Stephen J. Turnbull stephen at xemacs.org
Mon Apr 29 04:58:04 CEST 2013


Richard Wackerbarth writes:

 > The "root" of the tree covers all of the lists.  Under that top
 > node, we might create nodes for "Customer Plans", for example,
 > "Bronze", "Silver", "Gold" and "Platinum".  Each of these nodes
 > would specify some limits that applies to the level of service.

But here the limits apply to *principals*[1], not lists, AFAICS.
Sure, you can record them on the lists, but you'll still have to check
the principal's ID/authorization (presumably site admins can do
anything they want, even to a list owned by a Bronze customer who
can't do it for himself.  Note how you repeatedly write "[principal]
be allowed":

 > Let us assume that the Bronze service plan allows the customer to
 > have only lists set up by the Provider staff.  That user might
 > still be allowed to set other parameters, for example, the
 > subscription policy and the"welcome message".  Under the Silver
 > Plan, a customer might be allowed to set up new lists within their
 > own email-domain.
 > 
 > In both of these cases, a subordinate node would be created under
 > the appropriate "plan" node for the list(s) of that customer.  And
 > under those nodes, we would find various individual lists.

I could see this organization being usable in a case where a customer
wants to have some Bronze-plan lists and some Gold-plan lists.
However, I could also abstract "customer" as a principal which is a
group of accounts with a common billing address.  Then accounts would
be authorized, and the customer would log in as an account-user as
appropriate, rather than log in as a customer-user.  The user
interface could provide a su-like way to switch accounts of a single
customer, and/or a sudo-like way to work with "foreign" accounts.

It's not obvious to me that your way of doing things is better for
this use-case.  If it's not plausible that it's better (I make no
claim that it's not at this point), it fails to justify an experiment
with a generic organization for lists.

 > Another right is the ability to permit the administrator to
 > associate additional persons to nodes within their portion of the
 > tree.  By doing so, that administrator "delegates" the ability to
 > perform certain operations to this added person.
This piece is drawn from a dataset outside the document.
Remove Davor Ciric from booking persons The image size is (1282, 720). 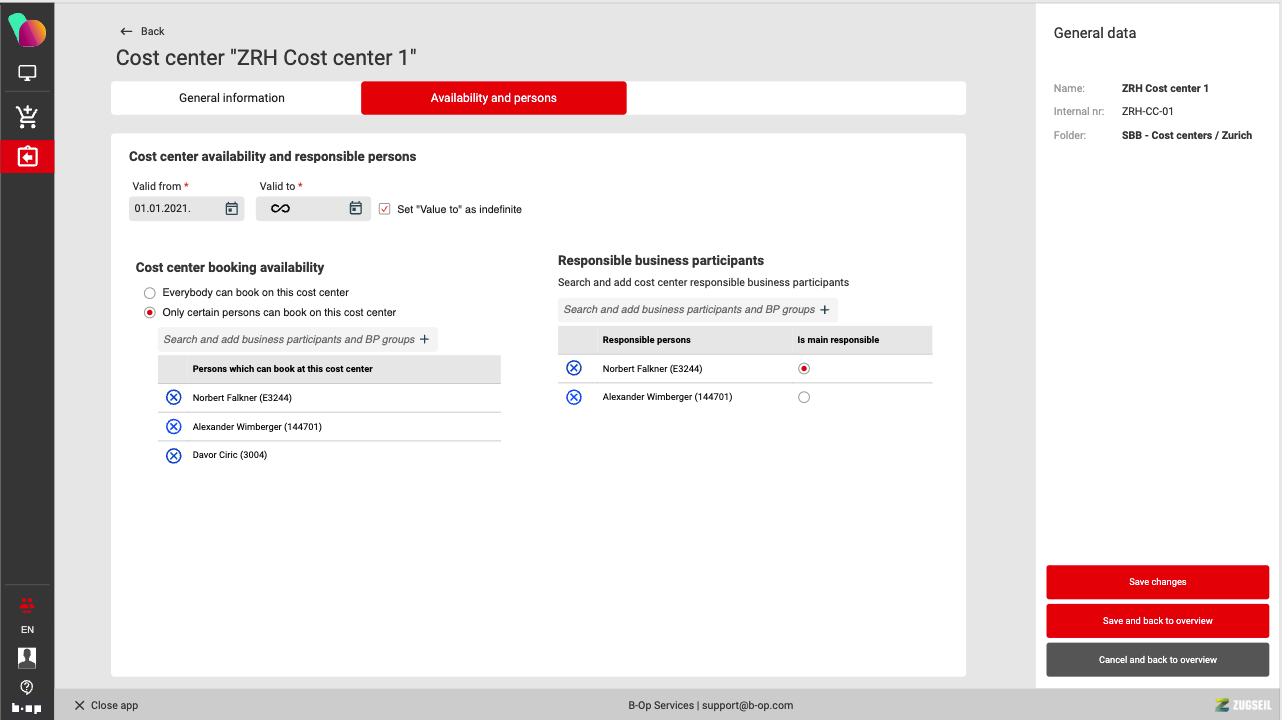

This is more plausible as a use-case, since the "certain nodes" need
not be all the nodes for that administrator.  OTOH, we already have
"list owner" and "moderator" roles, and those *are* attached to each
list.  It's not clear to me that we need to provide for adding
additional roles, but I'll keep it in mind.



Footnotes: 
[1]  A generic term covering users, groups of users, accounts, and in
general "entities that can be authorized".